Rot-grünes Hilfspaket nicht akzeptabel
Warum soll Düsseldorf ausgerechnet zwei Städten helfen, die offensichtlich genug Geld haben, um das große Rad auf dem Energiemarkt zu drehen?
Die CDU-Ratsfraktion kritisiert die aktuelle Kabinettsentscheidung der rot-grünen Landesregierung zum sogenannten Stärkungspakt für notleidende Städte in Nordrhein-Westfalen. Danach werden 34 notleidende Städte finanziell unterstützt. Unter anderem erfolgt die Finanzierung durch die Vorenthaltung von Steuermitteln und eine Solidaritätsumlage zu Lasten von Düsseldorf.

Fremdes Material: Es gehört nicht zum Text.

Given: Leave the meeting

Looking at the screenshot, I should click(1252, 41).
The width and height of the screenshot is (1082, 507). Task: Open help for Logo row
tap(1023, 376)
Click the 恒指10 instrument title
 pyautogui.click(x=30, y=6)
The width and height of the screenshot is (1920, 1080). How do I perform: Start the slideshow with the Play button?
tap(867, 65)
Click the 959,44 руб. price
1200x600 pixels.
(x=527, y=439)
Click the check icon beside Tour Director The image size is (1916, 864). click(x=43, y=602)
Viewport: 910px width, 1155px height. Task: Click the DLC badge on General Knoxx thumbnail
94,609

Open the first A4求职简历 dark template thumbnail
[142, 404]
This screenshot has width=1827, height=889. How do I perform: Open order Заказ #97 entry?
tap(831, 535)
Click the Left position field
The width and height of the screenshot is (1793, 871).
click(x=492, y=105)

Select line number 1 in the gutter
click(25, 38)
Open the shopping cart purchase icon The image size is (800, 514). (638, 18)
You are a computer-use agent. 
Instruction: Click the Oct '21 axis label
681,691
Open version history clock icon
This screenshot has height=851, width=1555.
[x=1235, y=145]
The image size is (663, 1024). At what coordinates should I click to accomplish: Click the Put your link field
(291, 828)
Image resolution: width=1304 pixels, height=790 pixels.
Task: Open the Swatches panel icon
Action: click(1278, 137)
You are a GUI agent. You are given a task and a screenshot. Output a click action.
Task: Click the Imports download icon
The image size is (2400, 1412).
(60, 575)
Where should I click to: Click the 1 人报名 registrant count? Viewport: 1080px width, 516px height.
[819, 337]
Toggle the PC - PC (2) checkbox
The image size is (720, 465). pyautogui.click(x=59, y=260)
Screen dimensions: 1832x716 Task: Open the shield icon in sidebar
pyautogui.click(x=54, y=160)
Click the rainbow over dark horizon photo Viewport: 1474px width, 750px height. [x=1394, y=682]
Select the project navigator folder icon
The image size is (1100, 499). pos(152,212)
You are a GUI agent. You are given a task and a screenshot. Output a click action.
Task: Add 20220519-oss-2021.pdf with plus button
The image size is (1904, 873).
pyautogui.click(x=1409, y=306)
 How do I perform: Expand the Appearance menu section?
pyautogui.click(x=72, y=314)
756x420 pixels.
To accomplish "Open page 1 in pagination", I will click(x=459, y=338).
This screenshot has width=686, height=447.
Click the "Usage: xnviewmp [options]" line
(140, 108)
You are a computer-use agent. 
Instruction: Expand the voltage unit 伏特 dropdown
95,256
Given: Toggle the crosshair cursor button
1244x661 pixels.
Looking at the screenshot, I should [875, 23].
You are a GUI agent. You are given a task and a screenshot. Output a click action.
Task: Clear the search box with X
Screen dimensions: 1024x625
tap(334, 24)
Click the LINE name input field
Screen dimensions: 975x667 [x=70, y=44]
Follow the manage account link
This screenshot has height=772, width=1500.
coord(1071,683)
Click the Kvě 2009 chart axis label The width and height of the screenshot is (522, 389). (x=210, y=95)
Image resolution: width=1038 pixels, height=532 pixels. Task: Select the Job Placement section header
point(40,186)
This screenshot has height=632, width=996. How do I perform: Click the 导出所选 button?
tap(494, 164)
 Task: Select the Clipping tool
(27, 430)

„Dass Düsseldorf auf Steuermehreinnahmen verzichten soll, um finanzschwache Kommunen in NRW zu unterstützen, ist nicht akzeptabel. Dass darunter zwei Städte sind, die zum Stadtwerke-Konsortium Rhein-Ruhr gehören, das Anfang März die Mehrheitsanteile an der Evonik-Tochter Steag für rund 650 Millionen Euro erworben hat, und für die restlichen Anteile spätestens in fünf Jahren noch einmal 600 Millionen Euro fällig werden, ist ein Skandal", kommentiert Bürgermeister Friedrich G. Conzen, Vorsitzender der CDU-Ratsfraktion. „Warum soll Düsseldorf ausgerechnet zwei Städten helfen, die offensichtlich genug Geld haben, um das große Rad auf dem Energiemarkt zu drehen? CDU-Oberbürgermeister Joachim Erwin hat seinerzeit noch Anteile an den Düsseldorfer Stadtwerken verkauft, damit unsere Stadt schuldenfrei werden konnte. Daran hätten sich die beiden Revierstädte ein Beispiel nehmen sollen."
Für Conzen ist die Stoßrichtung der Landesregierung klar: „Rot-Grün schielt mit ihrem Hilfspaket auf traditionelle Wählerschichten im Ruhrgebiet und geht schon mal auf Stimmenfang, falls es zu vorgezogenen Neuwahlen im Land kommt."